Expose internal structure of "desc" generated by zotxt, for export filter
Created by: titaniumbones
Is there currently any way to access the individual components of the "Description" string that zotxt hands over to zotxt-emacs? I can't see a way to add org-mode markup to the description; I would like to be able to do this for purposes of exporting bibliographies to HTML and ODT.
hmm, looking at the source I'm starting to wonder if this functionality would need to be added directly in the zotxt extension itself, or (gasp) even in Zotero, as I think the text string comes directly from the extension.
Another alternative I guess would be to translate the html output generated by zotxt, into org-mode syntax somehow. I don't know how to do that either...
Thanks,
Mat
Imported comments:
By titaniumbones on 2015-01-26 19:48:34+00:00
wait, for HTML this should be easy -- just write a function that grabs the formatted bibliography from zotxt and inserts the html result from the json response; then add
(if (eq format 'html) (my-custom-zotxt-function (path))
to the definition of the link type. But what would my-custom-zotxt-function look like? Any suggestions?
Thanks, Matt
By egh on 2015-01-27 18:02:34+00:00
Sorry, bitbucket notifications seem to be completely broken, so I'm just seeing this.
If you want to generate a bibliography and output the HTML, that should be pretty easy. See here https://bitbucket.org/egh/zotxt/src/a12d538ae9245b142fdb55550b2d241e43b82221/tests/test.rb?at=master#cl-118 for how to generate a bibliography.
If you want to generate org mode syntax, see the function I posted below (slightly refined over the one on the zotero-dev).
I'm curious what the use case is here. I'm trying to make org-zotxt export citations, but I'm not sure the best way to go about it. Right now I have a solution that I think would work well enough, but would be different if you wanted to export latex or markdown, and doesn't have a solution for HTML export.
#!emacs-lisp
(require 'pcase)
(defun org-zotxt-parse-htmlstring (html)
(with-temp-buffer
(insert html)
(libxml-parse-html-region (point-min) (point-max))))
(defun org-zotxt-htmlstring2org (html)
(org-zotxt-htmltree2org (org-zotxt-parse-htmlstring html)))
(defun org-zotxt-htmltree2org (html)
(pcase html
((pred (stringp)) html)
(`(a ,attrs . ,children)
(format "[[%s][%s]]" (cdr (assq 'href attrs))
(org-zotxt-htmltree2org children)))
(`(i ,attrs . ,children)
(format "/%s/" (org-zotxt-htmltree2org children)))
(`(b ,attrs . ,children)
(format "*%s*" (org-zotxt-htmltree2org children)))
(`(p ,attrs . ,children)
(format "%s\n\n" (org-zotxt-htmltree2org children)))
(`(span ,attrs . ,children)
(pcase (cdr (assq 'style attrs))
("font-style:italic;"
(format "/%s/" (org-zotxt-htmltree2org children)))
("font-variant:small-caps;"
;; no way?
(org-zotxt-htmltree2org children))
(_ (org-zotxt-htmltree2org children))))
((or `(html ,attrs . ,children)
`(body ,attrs . ,children))
(org-zotxt-htmltree2org children))
((pred (lambda (h) (and (listp h)
(or (stringp (car h))
(and (listp (car h))
(symbolp (car (car h))))))))
;; list of strings or elements
(mapconcat #'org-zotxt-htmltree2org html ""))))

______________________________

WHAT TO DO
In the zotxt thread, what reason does egh give for only now seeing the original post?

RECORDED INFORMATION
______________________________

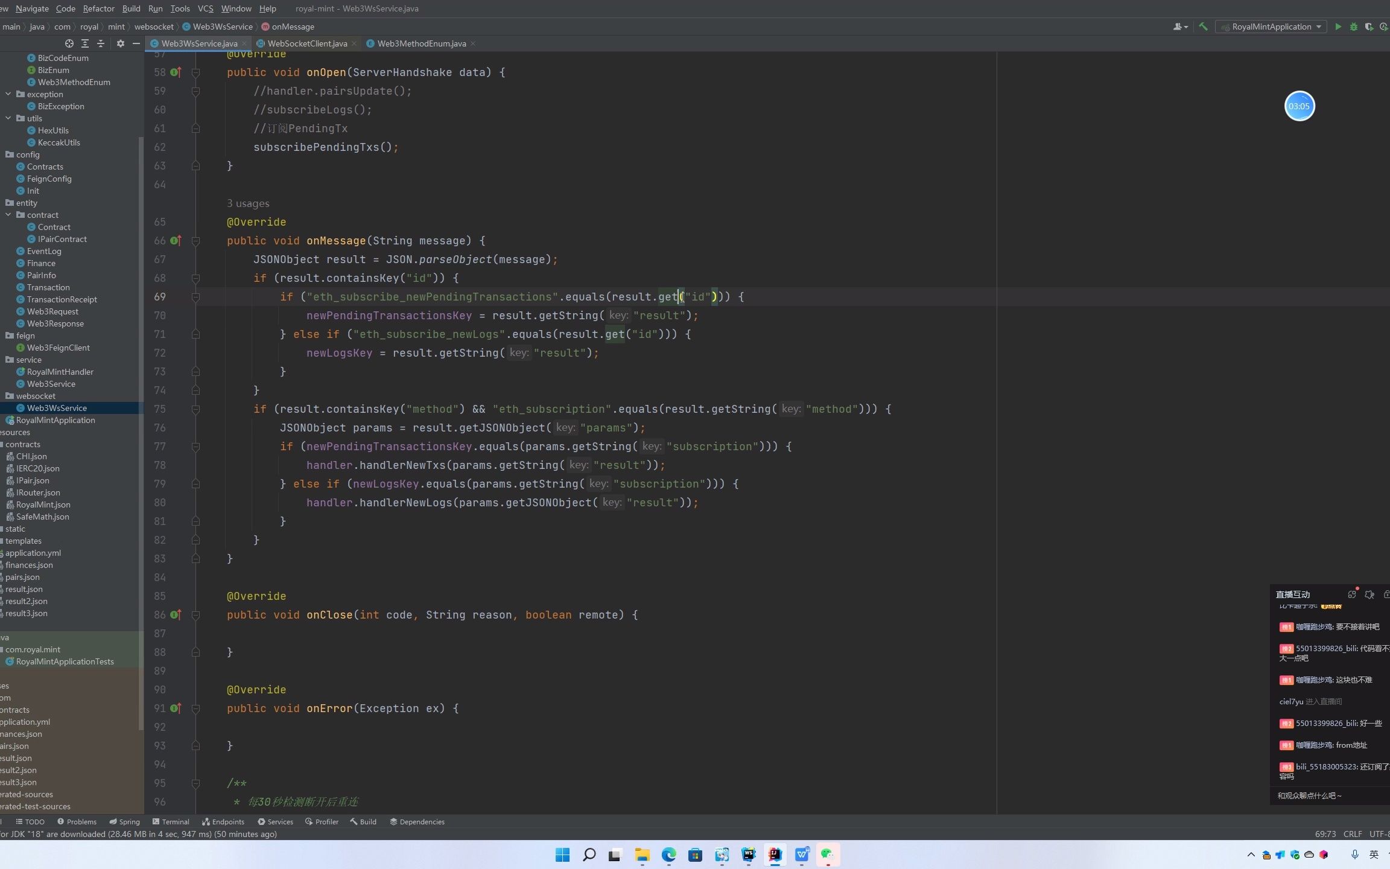The width and height of the screenshot is (1390, 869).
Task: Click the 3 usages inlay hint
Action: click(248, 203)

______________________________

WRITTEN ANSWER
Bitbucket notifications seem to be completely broken.